Wowing ’em with tech talk
So Tuesday afternoon, to my great excitement, a small white cardboard box arrived for me, containing the key to true high-speed: a 512 RAM card for my iBook. The following day, I schlepped Baby in for the local techs to perform the swap. All seemed well until I went home restarted the laptop, and watched it freeze seconds into the process. Various attempts at restarting failed to produce the magic “chime” that sounds when the system powers up. (Is it me, or are there certain parallels here to reviving a doomed relationship?)
Panicked at the prospect of a night without my laptop (as if I don’t get enough monitor face-time during the day), I considered my options. True, there were a few Mac techs I knew … but calling in their help was a dicey deal. Impatience shortly trumped any qualms however, and I marched over to my daybook to flip back to the post-it with Mac Tech’s cell phone. Sure enough, still there. Swallowing my reluctance at the zeal this might produce, I rang him up.
“Mac Tech? It’s Anna. From work.”
He sounded quite cheerful to hear from me. I stuck with a business-like tone (letting some helpless-female leak through) and explained how my laptop wouldn’t start. He immediately suspected the new RAM but was with a client and unable to say more. “I’ll be in at 8 tomorrow,” he reported helpfully. Damn. Restraining a sigh (I would not get up till 8 that day, it turned out), I thanked him and hung up.
Tapping my foot impatiently, I brooded over my options. I had by no means yet exhausted my list of techies. There was yet the West Coast “office.” And I really wanted web access for the evening.
Deciding on a compromise, I text-messaged Poster Boy:
Hey … Anna here. Having wee laptop problem. :( Can I call for a phone consult, or should I suck it up and wait to query our techs tomorrow? It won’t start.Two minutes later, my phone rang. A responsive man is such a lovely thing … (fans self). Explaining the situation, I asked for a diagnosis.
“It’s probably bad RAM.”
“Is there anything I can do? I have the old RAM. Can I switch it out myself?” I changed my own brake pads, damnit. I’m not afraid to venture into hardware repairs!
“Sure.”
“Do I need any special equipment? What about static?”
No, no. All should be smooth and well within my skill range. All I had to do was “touch metal” (apparently this had something to do with grounding?).
Alas, he neglected to tell me that size might be an issue.
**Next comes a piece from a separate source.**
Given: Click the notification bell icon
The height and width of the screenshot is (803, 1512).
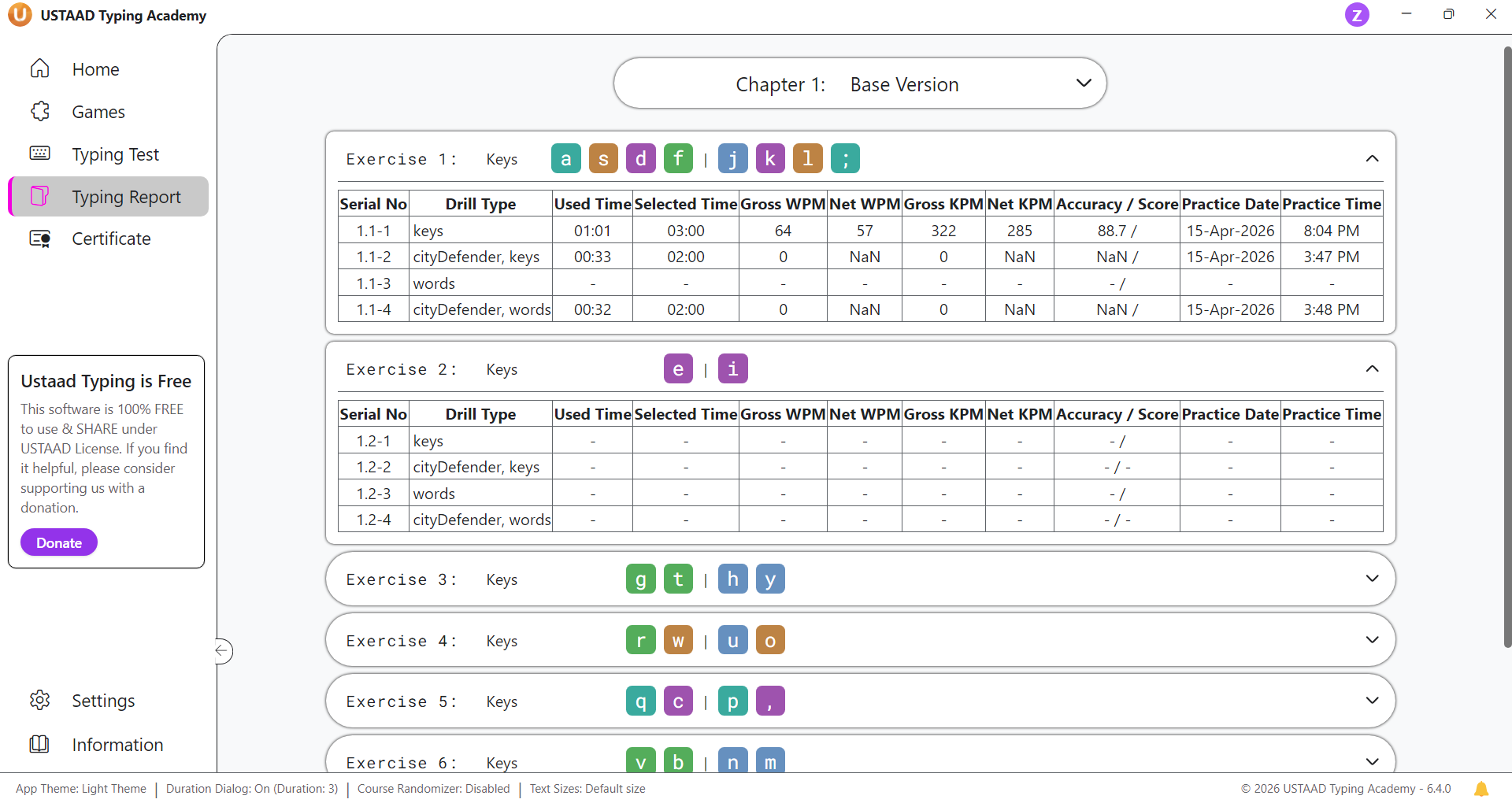Looking at the screenshot, I should (1480, 789).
Specifically the size of my tools vis-à-vis those pesky laptop screws. No matter how many things I tried, there was nothing that would undo those tightly screwed screws with their heads so small. Faced with defeat at last, I resigned myself to an evening offline and made lemonade.
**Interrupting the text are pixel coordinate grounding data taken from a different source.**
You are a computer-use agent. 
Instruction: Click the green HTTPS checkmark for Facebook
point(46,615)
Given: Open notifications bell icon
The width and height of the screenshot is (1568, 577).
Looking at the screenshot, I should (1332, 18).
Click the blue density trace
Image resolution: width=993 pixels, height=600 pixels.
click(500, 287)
The following night, my tech woes spiced up the cocktail-hour chit-chat at an office Cinco de Mayo party in the in-house bar. These parties always create an interesting scene, in that you have countless young, single, hip, attractive coworkers milling in a small, contained space with (sometimes-free) booze and music involved. I’m just sayin’.
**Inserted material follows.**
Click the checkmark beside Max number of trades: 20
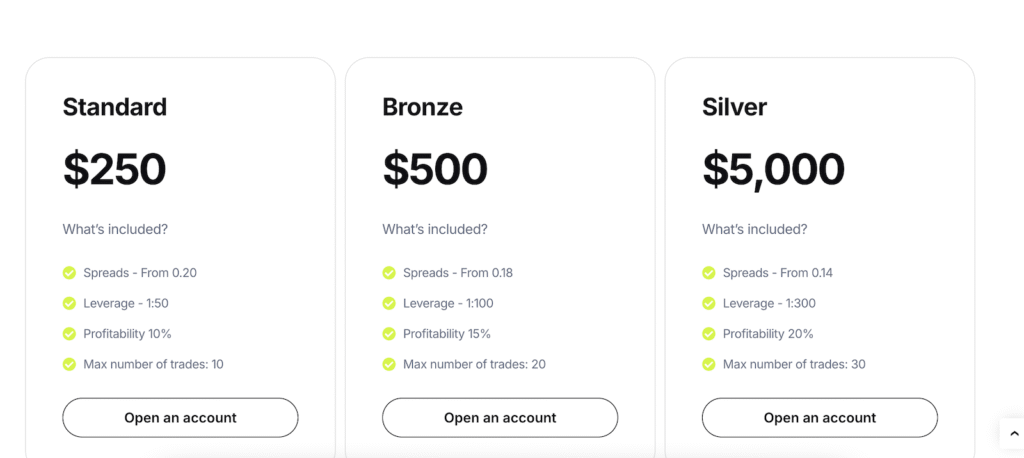The width and height of the screenshot is (1024, 458). tap(389, 364)
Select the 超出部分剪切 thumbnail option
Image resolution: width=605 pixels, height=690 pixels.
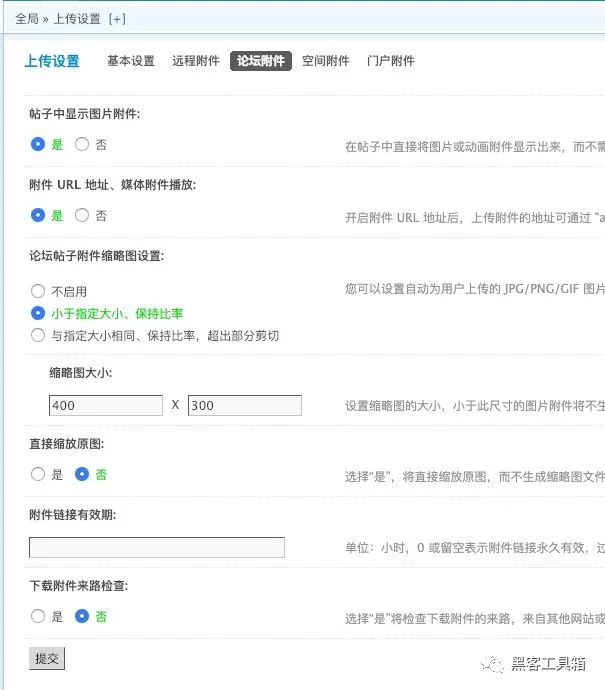tap(39, 335)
It was after all at just such a party I first met the Mac Tech. One Friday night the post-work happy hour lead to a nearly 3-hour conversation with a liberal Jewish guy who now reads my other blog during down time and frequently stops by to say hi. He seems eager for further talk.
Then there was the guy last night, a longish-haired MFA hipster who kept denying his inner nerd though admiring the passion with which I compared browser options and talked of my commitment to the Apple brand (no doubt, a Mac marketer’s dream). Then I told him about the words my last name rhymed with, one of which is a semi-construction term.
“I know the thing you’re talking about, but I don’t think that’s the word for it,” he said. Then his face lighted up. “The dictionary!”
You see, another quirk of Ad Co.’s in-house bar is a massive, ancient dictionary thicker than my arm that stands on a wooden podium like the whole thing was cribbed from a library. Inwardly gloating at our nerdiness, while no doubt basking in a strange unacknowledged romanticism to this moment, we flipped through the pages to the Js. Sure enough. I was right.
But when he raved how “intelligence is so hot,” I swiftly remembered an awaiting phone call to make. Which was the truth. Later I felt a bit guilty at possibly cutting him off abruptly, but I just felt weird. I mean, while it’s true I’m only a temp here, we are co-workers. And I’ve sworn off dating.
Apparently my brush-off didn’t strike him as rude, though; this morning he sent a follow-up email.